Z世代といわれる20代の若者は気がついている。将来のステップアップを見据え、鍛えてもらいたいと思って大企業に就職してはみたものの、手本になるような、腹をくくって物事を決めるリーダーがいない。足して2で割るような決め方をする古い企業文化に幻滅してしまう。(出所:日経ビジネス

 人材が流動化するこれからの時代に若者たちが選ぶのは、意思決定ができるリーダーがいる会社と記事は指摘します。

 

 

 なぜ日本の企業において意思決定できる人が少ないのか、「大手企業や中堅企業では、上から降ってきた仕事をただこなせばいいようになっている」と早稲田大学ビジネススクールの入山教授は指摘、上司に褒められることが正解であり、そんな仕事ばかりしているから意思決定をしないという習慣を身につけてしまうといいます。

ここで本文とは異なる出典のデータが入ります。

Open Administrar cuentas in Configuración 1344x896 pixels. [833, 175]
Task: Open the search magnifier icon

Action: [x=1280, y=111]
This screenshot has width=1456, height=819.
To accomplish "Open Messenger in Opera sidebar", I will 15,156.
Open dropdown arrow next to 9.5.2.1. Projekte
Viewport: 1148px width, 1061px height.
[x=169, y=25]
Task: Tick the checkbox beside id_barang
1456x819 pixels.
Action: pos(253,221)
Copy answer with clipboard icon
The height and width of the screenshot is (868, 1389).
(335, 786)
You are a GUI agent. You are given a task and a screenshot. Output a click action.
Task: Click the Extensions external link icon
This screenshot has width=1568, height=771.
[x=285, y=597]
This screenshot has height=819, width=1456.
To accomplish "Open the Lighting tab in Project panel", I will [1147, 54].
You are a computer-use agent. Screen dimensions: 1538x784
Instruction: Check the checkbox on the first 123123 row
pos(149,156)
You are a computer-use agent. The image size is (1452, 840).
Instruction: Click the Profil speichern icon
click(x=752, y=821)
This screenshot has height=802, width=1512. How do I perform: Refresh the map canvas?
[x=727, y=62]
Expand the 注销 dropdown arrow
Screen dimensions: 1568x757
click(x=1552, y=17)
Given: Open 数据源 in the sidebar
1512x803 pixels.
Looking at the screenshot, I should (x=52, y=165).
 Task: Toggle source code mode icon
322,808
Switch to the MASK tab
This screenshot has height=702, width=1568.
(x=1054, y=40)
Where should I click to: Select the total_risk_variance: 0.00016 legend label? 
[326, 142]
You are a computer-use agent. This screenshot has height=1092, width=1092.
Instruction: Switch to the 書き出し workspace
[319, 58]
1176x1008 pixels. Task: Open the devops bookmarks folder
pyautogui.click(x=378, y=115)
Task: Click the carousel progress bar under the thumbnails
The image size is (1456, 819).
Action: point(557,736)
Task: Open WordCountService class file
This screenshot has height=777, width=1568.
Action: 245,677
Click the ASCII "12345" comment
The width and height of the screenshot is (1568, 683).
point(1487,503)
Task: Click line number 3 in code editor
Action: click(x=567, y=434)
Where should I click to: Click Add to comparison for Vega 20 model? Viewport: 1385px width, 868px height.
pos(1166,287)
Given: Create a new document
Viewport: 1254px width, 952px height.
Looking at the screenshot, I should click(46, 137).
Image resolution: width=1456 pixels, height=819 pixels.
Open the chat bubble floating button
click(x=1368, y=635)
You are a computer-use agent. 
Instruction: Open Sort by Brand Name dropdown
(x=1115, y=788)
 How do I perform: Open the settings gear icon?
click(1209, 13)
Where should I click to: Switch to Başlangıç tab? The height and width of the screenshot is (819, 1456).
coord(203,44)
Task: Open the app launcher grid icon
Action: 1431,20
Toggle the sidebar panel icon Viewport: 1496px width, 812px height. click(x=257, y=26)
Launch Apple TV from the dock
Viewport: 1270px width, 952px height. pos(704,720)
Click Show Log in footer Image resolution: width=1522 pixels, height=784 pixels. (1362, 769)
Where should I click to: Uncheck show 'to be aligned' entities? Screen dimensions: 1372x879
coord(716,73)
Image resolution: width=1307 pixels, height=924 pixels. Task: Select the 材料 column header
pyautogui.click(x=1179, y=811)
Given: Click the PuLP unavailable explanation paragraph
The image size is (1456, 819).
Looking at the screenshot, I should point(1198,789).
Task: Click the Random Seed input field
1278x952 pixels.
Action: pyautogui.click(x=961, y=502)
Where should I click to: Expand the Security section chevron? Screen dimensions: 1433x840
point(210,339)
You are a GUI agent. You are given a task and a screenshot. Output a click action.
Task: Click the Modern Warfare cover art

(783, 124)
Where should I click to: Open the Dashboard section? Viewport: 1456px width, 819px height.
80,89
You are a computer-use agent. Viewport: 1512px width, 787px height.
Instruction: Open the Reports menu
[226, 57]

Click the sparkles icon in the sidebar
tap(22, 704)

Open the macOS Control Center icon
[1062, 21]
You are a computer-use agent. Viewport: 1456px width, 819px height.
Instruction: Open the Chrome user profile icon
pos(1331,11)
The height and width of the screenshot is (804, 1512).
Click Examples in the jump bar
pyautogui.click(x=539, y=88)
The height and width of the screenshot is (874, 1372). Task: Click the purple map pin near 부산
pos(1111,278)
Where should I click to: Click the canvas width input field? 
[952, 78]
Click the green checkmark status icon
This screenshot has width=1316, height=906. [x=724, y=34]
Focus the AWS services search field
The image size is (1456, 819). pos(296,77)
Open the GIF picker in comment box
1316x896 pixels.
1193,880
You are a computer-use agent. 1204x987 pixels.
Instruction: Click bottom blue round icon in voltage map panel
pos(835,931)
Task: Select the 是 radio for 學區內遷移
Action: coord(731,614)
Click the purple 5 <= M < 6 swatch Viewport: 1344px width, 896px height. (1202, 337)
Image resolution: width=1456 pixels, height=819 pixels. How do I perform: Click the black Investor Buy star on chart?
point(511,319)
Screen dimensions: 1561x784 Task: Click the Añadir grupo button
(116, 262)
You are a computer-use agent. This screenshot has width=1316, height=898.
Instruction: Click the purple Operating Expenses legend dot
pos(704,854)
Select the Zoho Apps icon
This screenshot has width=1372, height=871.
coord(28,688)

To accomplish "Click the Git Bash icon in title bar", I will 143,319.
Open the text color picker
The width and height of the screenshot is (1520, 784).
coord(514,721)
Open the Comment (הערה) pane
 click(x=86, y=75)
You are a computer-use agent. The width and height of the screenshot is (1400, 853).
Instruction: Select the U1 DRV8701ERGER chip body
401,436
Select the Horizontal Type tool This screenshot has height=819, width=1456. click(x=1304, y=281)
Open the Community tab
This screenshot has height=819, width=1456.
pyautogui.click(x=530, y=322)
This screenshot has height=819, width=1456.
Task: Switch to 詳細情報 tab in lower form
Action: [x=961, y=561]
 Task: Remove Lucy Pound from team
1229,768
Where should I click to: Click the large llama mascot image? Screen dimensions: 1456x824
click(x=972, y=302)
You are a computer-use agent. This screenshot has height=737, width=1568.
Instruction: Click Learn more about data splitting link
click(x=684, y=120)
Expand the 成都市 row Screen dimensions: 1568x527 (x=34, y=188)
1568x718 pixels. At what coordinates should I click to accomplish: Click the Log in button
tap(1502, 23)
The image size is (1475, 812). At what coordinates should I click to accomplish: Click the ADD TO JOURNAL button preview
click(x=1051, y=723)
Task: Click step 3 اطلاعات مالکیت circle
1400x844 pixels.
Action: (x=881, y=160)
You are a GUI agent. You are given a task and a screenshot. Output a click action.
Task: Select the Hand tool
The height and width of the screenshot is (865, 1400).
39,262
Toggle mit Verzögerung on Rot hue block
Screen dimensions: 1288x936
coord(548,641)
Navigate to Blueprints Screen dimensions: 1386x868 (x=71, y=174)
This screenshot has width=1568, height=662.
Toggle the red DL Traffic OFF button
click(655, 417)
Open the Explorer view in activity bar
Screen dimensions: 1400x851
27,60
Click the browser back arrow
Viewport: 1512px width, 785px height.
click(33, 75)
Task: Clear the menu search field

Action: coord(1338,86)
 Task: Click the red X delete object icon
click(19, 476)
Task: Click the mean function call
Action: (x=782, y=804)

「社員が成長しない」、それは会社が掲げているビジョンや、やっている事業に腹落ちしていないからです。なぜこの仕事をしているのか、この研修を受けるのか──、腹落ちしていないものは、すべて「やらされている仕事」だと感じるのです。それでは成長しません。(出所:日経ビジネス

人への投資

 人材育成など「人への投資」の開示が企業に義務づけられました。人手不足に直面する日本企業にとって人材の質や多様性を高めることが、競争力の向上に不可欠になるとの理由で、政府によって決められたといいます。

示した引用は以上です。